§ PROBLEM DESCRIPTION
Below are some records. Return exactly the lines from the one containing "Task: Open the Audio format dropdown arrow" through the one containing "the diamond personalize", both included, and only those.
----------------------------------------
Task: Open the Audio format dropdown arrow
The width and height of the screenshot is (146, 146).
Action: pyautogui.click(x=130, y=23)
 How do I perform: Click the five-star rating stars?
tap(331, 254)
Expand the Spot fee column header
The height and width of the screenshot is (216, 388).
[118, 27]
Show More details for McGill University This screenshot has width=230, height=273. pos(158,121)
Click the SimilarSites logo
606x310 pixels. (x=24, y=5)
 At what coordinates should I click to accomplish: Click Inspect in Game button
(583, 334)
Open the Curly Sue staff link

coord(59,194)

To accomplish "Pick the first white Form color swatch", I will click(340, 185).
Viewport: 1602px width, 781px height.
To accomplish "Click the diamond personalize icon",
----------------------------------------
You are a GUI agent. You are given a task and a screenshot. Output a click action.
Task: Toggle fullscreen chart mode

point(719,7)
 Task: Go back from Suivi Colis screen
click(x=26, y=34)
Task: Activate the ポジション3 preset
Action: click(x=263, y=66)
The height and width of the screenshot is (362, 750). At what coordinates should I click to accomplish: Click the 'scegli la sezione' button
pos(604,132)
----------------------------------------
§ ANSWER SECTION
Task: Open the Audio format dropdown arrow
The width and height of the screenshot is (146, 146).
Action: pyautogui.click(x=130, y=23)
 How do I perform: Click the five-star rating stars?
tap(331, 254)
Expand the Spot fee column header
The height and width of the screenshot is (216, 388).
[118, 27]
Show More details for McGill University This screenshot has width=230, height=273. pos(158,121)
Click the SimilarSites logo
606x310 pixels. (x=24, y=5)
 At what coordinates should I click to accomplish: Click Inspect in Game button
(583, 334)
Open the Curly Sue staff link

coord(59,194)

To accomplish "Pick the first white Form color swatch", I will click(340, 185).
Viewport: 1602px width, 781px height.
To accomplish "Click the diamond personalize icon",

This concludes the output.